Vivemos tempos delicados e conturbados, eternamente atormentados pela crise, permanentemente desconfiados sobre o futuro, atordoados por receios e incertezas sem fim, numa época onde o desalento e o pessimismo se insinuam de forma insidiosa no espírito colectivo. Vivemos numa espécie de depressão colectiva suportando sucessivos actos de contrição e desalento, reclamando por motivos de orgulho e alegria, por momentos de redenção que voltem a alimentar a alma e o brio de ser português.
Momentos em que a dignidade de uma pátria e dos seus vinhos se afirmem de forma supina, devolvendo o orgulho de viver num país que sabemos ser capaz de produzir e acarinhar vinhos que, definitivamente, se aproximam do divino. Foi precisamente esse sentimento que conseguiram experimentar os que participaram numa prova temática cumprida na passada semana, durante o evento Essência do Vinho, onde a qualidade, originalidade e longevidade dos vinhos generosos nacionais foi evidenciada de forma particularmente eloquente.
Numa deslumbrante e opípara viagem por sete vinhos lusitanos, distribuídos pelas três grandes famílias de vinhos generosos nacionais, Madeira, Moscatel e Porto, um grupo alargado de jornalistas e sommeliers internacionais, maioritariamente convidados da Essência do Vinho, ViniPortugal e AICEP, descobriram alguns dos muitos tesouros que Portugal encerra nas suas caves.

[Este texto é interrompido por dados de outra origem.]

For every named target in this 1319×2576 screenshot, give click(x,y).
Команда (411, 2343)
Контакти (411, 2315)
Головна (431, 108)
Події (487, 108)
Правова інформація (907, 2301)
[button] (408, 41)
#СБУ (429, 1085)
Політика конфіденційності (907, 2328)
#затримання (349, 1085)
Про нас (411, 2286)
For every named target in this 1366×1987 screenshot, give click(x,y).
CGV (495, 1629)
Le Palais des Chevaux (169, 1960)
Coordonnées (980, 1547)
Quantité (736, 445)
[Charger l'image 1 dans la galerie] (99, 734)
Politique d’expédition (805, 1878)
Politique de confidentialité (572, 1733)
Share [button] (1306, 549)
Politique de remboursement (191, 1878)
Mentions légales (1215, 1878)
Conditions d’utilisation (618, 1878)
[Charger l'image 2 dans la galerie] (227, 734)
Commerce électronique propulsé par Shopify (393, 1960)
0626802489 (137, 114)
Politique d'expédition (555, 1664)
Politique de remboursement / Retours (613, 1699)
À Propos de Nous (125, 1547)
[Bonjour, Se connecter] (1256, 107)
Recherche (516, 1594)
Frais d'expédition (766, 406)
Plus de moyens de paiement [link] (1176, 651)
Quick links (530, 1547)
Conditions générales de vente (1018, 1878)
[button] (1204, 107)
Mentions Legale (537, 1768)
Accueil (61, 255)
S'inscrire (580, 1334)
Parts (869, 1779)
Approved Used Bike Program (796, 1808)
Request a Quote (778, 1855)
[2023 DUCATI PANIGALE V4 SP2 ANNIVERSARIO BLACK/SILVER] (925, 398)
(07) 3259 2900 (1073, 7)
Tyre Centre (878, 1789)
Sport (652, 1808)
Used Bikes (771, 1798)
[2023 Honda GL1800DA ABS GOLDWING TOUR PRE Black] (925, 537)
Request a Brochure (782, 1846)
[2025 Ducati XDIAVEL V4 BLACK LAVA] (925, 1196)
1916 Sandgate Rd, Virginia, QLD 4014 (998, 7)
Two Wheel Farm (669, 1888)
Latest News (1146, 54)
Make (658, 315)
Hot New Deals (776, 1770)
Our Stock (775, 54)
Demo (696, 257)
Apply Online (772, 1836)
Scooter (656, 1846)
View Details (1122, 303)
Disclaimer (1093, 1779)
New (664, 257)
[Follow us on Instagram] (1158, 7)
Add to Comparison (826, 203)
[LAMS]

Como é possível que um país tão pequeno em dimensão territorial consiga oferecer vinhos tão diversos no estilo, tão díspares no perfil, tão dissemelhantes no carácter. mas tão excepcionalmente perfeitos e equitativos na qualidade ímpar como os incríveis Madeira, Moscatel de Setúbal e Porto? Como é possível que Portugal consiga oferecer três estilos de vinho de qualidade mundial, inscrevendose como a grande referência a emular nos vinhos generosos? Que centelha de génio iluminou as almas dos nossos antepassados para poder apresentar vinhos que, ainda hoje, com mais de um século de existência, continuam a apresentar-se jovens, frescos e monumentais? Que outros países no mundo poderiam apresentar uma prova onde se apregoassem tantos vinhos com mais de um século de vida, sem que a idade se tornasse evidente na prova? Quantas outras provas poderiam deixar o mesmo ar de estupefacção e comoção em jornalistas de vinhos empedernidos pelo tempo, habituados a provar o melhor de todo o mundo, deixando-os sem palavras perante o brio, solenidade e nobreza dos vinhos apresentados? Que vinhos eram estes que encheram de exultação e emoção a Sala do Tribunal do Palácio da Bolsa? Simplesmente três vinhos Moscatel, dois vinhos do Porto e ainda dois vinhos da Madeira a terminar a navegação. As hostilidades foram abertas com um Bacalhôa Moscatel 20 Anos 1983, naquele que foi o primeiro Moscatel da Bacalhôa, deixado em repouso forçado durante vinte anos, engarrafado em 2003 para o gozo de quem teve o privilégio de o provar. Denso, carregado de casca de laranja cristalizada, mel, iodo e um toque salino, é uma verdadeira perdição! Gordo e mastigável, pejado de toffee e café, de tão viscoso quase se consegue cortar com faca e garfo.